# Soap Shop started!!!



## Tallabred (Jun 12, 2008)

:biggrin We poured the slab yesterday for the soap shop!!!! Lots of counter space, storage, a walk in drying closet, and room for a 3 compartment sink. I have a big horse show in early December to launch my pet line and some of my personal soaps.


----------



## NubianSoaps.com (Oct 26, 2007)

How exciting, my remodle/addition lumber and roofing is still sitting in a nice neat pile on the ground  But the buck barn got done this weekend!

Make sure you really think about your flooring, you are going to be standing on your feet alot in there and with a slab it is going to make it harder on your legs.
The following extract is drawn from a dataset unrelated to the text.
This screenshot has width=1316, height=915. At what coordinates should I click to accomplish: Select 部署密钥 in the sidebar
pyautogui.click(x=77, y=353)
Also being so new I hope you have lots of guinea pigs to try your soap and give you feedback? Vicki


----------



## Tallabred (Jun 12, 2008)

My DH, who works in Miami all week, has been ho hum about the soap. Last week he started to get comments from friends, my guinea pigs, about how awesome my soap is - so he started to talk about it at work. He finally used my soap this weekend, instead of his beloved coast, and was really surprized how nice it made his skin feel(after digging trenches for the slab). This time I took him to the airport with a dozen bars of soap in his bag for all of his work friends - at his request!
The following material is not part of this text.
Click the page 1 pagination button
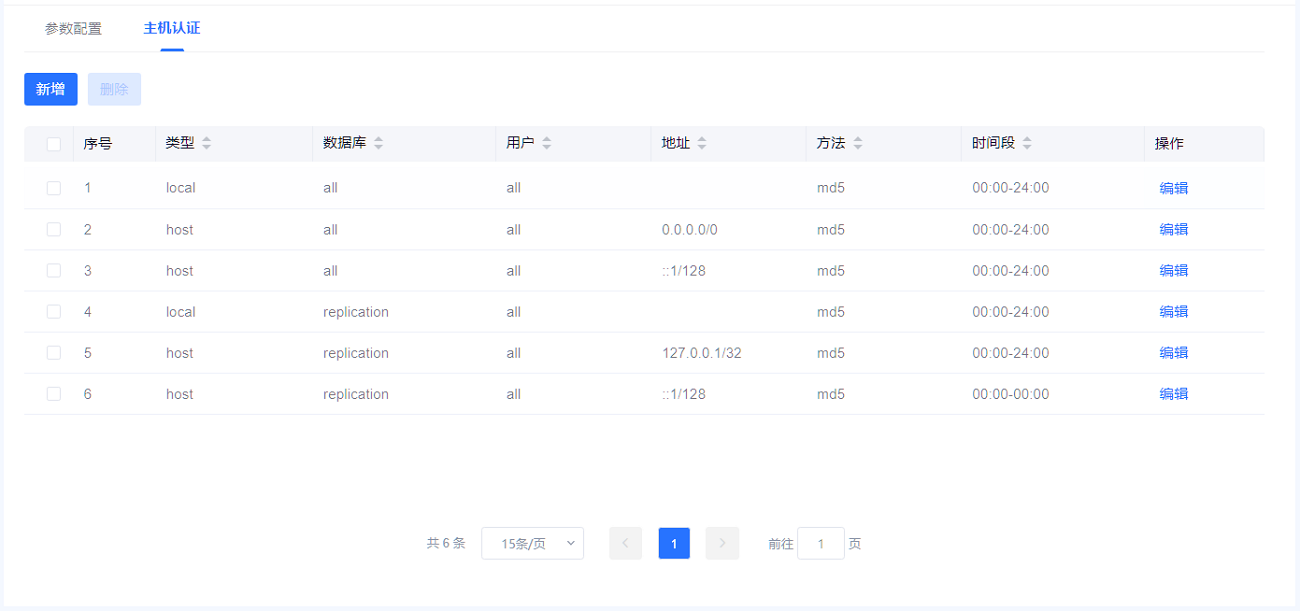The width and height of the screenshot is (1300, 611). pyautogui.click(x=674, y=543)
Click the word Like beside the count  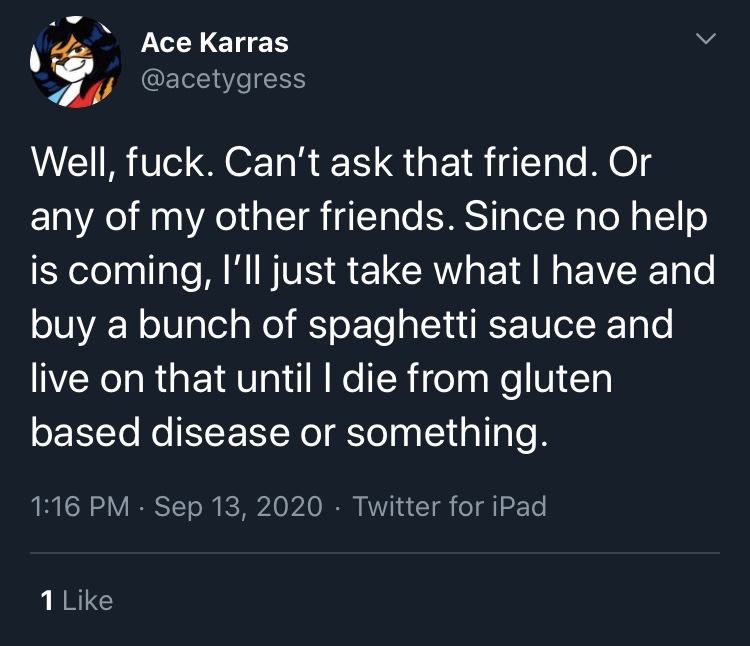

Buck pasture is on the list for this week - but lots of rain today!


----------



## Kalne (Oct 25, 2007)

How exciting for you!!!!

We are at the point that we need to think seriously about putting up a small building or somehow adding to an existing one. I just don't have any more room to expand while still soaping out of my kitchen. Coupled with dd's business that she works out of a bedroom for (that I would much rather use as a bedroom) it would easily get put to good use. Just don't have the funds, yet.


----------



## Merry Beth (Jul 25, 2008)

Hey, Kathy, I just checked out your pretty site. I was thinking while I was driving today I wanted to try some of that shampoo bar, could you pm me?


----------



## Guest (Oct 28, 2009)

Wonderful, hope you do well in this.. it is nice to have a shop but mine is small, I wish I had made it bigger.. But I was smaller then
Barb


----------



## Sondra (Oct 25, 2007)

Congratulations!!!


----------



## Tallabred (Jun 12, 2008)

Well we finished pouring all of the slabs and today we started framing the soap shop!!!!! I have had to pick out windows, doors, sinks, ac units, ceiling height, and counter height. I have found my kitchen counter height to high for bucket blending. What height do you find good?


----------



## Sondra (Oct 25, 2007)

I would have double deep sinks and do my blending there.


----------



## adillenal (Feb 6, 2009)

I also use my sink for blending in my soap shop. If I ever build another one I will do the same thing.


----------



## Faye Farms (Sep 14, 2009)

I would love to have any sort of soap shop. It's really starting to take over the house. Every nook and cranny has soap or soap supplies in it.


----------



## Kalne (Oct 25, 2007)

My garage is starting to look real nice. Too bad it's pegged for a bigger girls' bedroom. LOL


----------



## Tallabred (Jun 12, 2008)

My house has soap stuff everywhere. Plus we live above our barn so I am upstairs, downstairs, upstairs, downstairs. Can't wait!

Why do you prefer blending in the sink?


----------